I mean that is pretty good problem to work on IMO. I think articles like this that talk about monetary politics are missing the point a bit.
I live in Denmark, and even then it takes approx ~10-24 hours to transfer funds between banks, imagine if we could reduce that time to mere seconds- or minutes?
Concrete example: I have an app on my phone that allows me to instantly transfer funds from my bank account to other people using a QR code with no transaction cost. That was part of the promise of cryptocurrencies and is still trotted out as a potential benefit - but this system does not use cryptocurrency at all and has none of its downsides.
If a problem is solved without cryptocurrency, and without cryptocurrency's crippling problems, cryptocurrency clearly wasn't the answer to begin with.

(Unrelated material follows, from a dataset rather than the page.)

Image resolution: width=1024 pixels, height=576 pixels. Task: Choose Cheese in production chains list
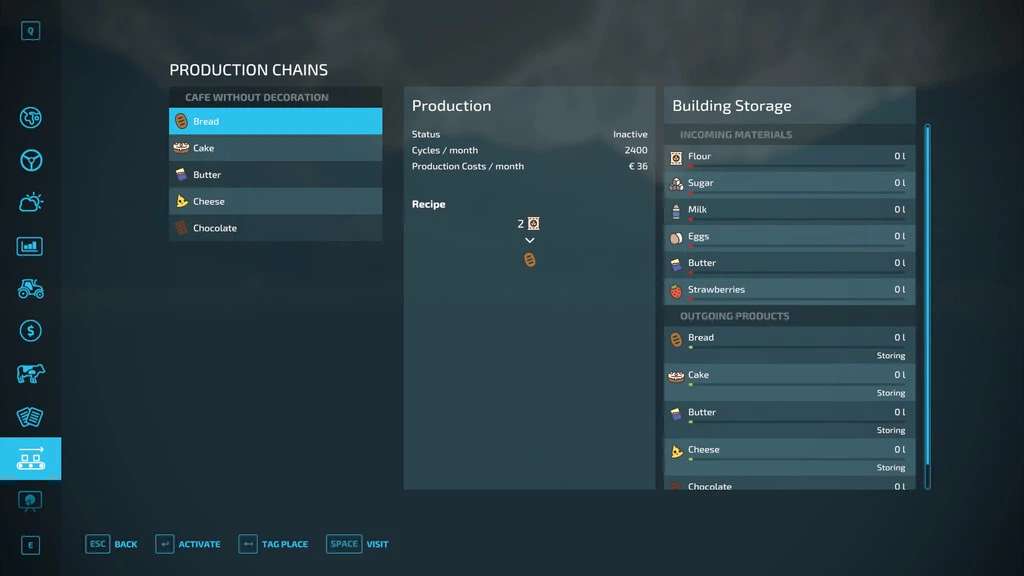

This take is quite plainly absurd. If anyone has enough access to a working internet connection to make crypto transactions possible, they already meet all the requirements to perform transactions through any other service such as PayPal or even any bank at all.
Huh? Is that the story now? I thought cryptocurrencies were about 1) implementing some kind of cyberpunk-libertarian vision of a world free from the control of central bankers, 2) getting rich quick off of speculation, or 3) rushing to apply a faddish technology to be hip and cool.

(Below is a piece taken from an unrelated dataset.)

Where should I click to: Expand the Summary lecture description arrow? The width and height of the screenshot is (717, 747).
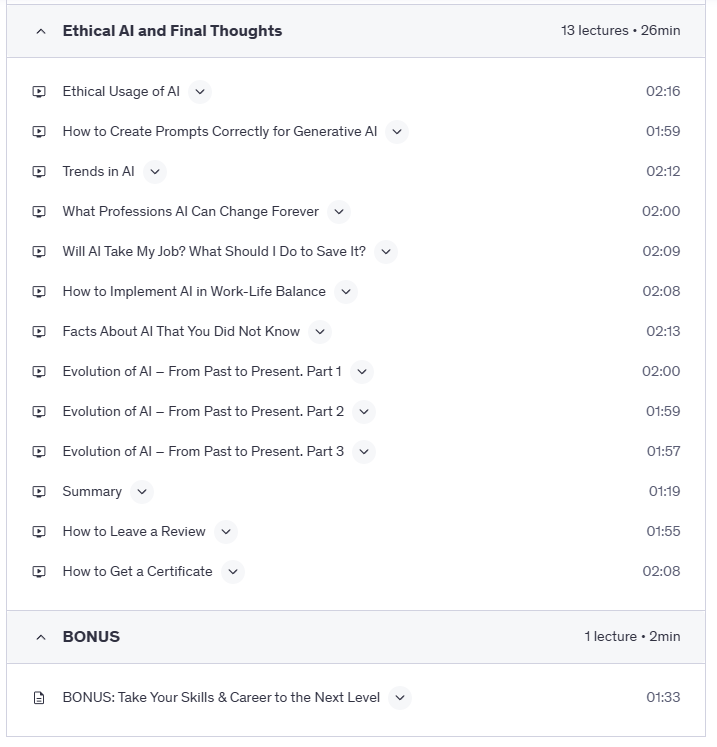(142, 492)
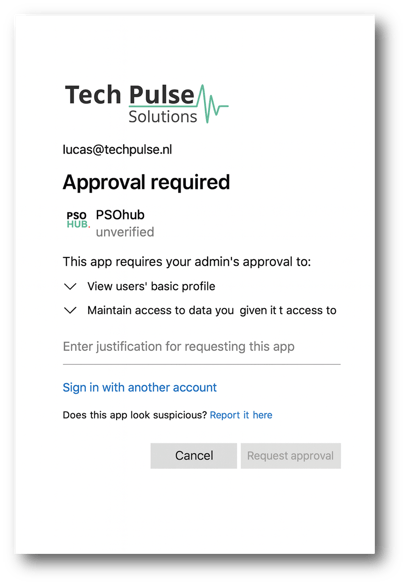Expand the Maintain access to data chevron
The width and height of the screenshot is (406, 585).
tap(70, 310)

I would be very surprised if DeFI's relationship to the unbanked was anything besides "uh, so now that we've made this thing, what use cases could we use to sell it?" (e.g. exactly opposite to what you've described).
Banks don't just create money because they like your smile. They issue their own liabilities at a discount against collateral, the charge over which they take as their own asset.
The collateral has to exist now, and generally not in the future. And it is this that causes the problem with banking - they are renown for wanting to lend you an umbrella when the sun is shining.
Banks are for the most part liquidity providers against existing assets. And it is the existence of existing assets and the market for their liquidation that generates the systemic risk limit on bank lending expansion.
Keep in mind that there's a theory where bank loans are actually a way to create money that doesn't exist nor has any collateral.
It's Jacobin magazine, what did you expect exactly? Something unbiased, perhaps?
Storj created an Ethereum-based token and one of its purposes was so they could cheaply issue micropayments to a distributed network of international storage node operators. The issuing micropayments part appears to work, but getting tokens converted to fiat, ie spendable money, appears to be difficult and expensive according to many posts on their forums.
So the idea of cryptocurrencies enabling micropayments, while good in theory, seems to not be working so great in practice. Most of the responses to this problem are "It will get fixed with Etherium 2.0" or something like that. It's funny how most problems in life are "to be fixed later".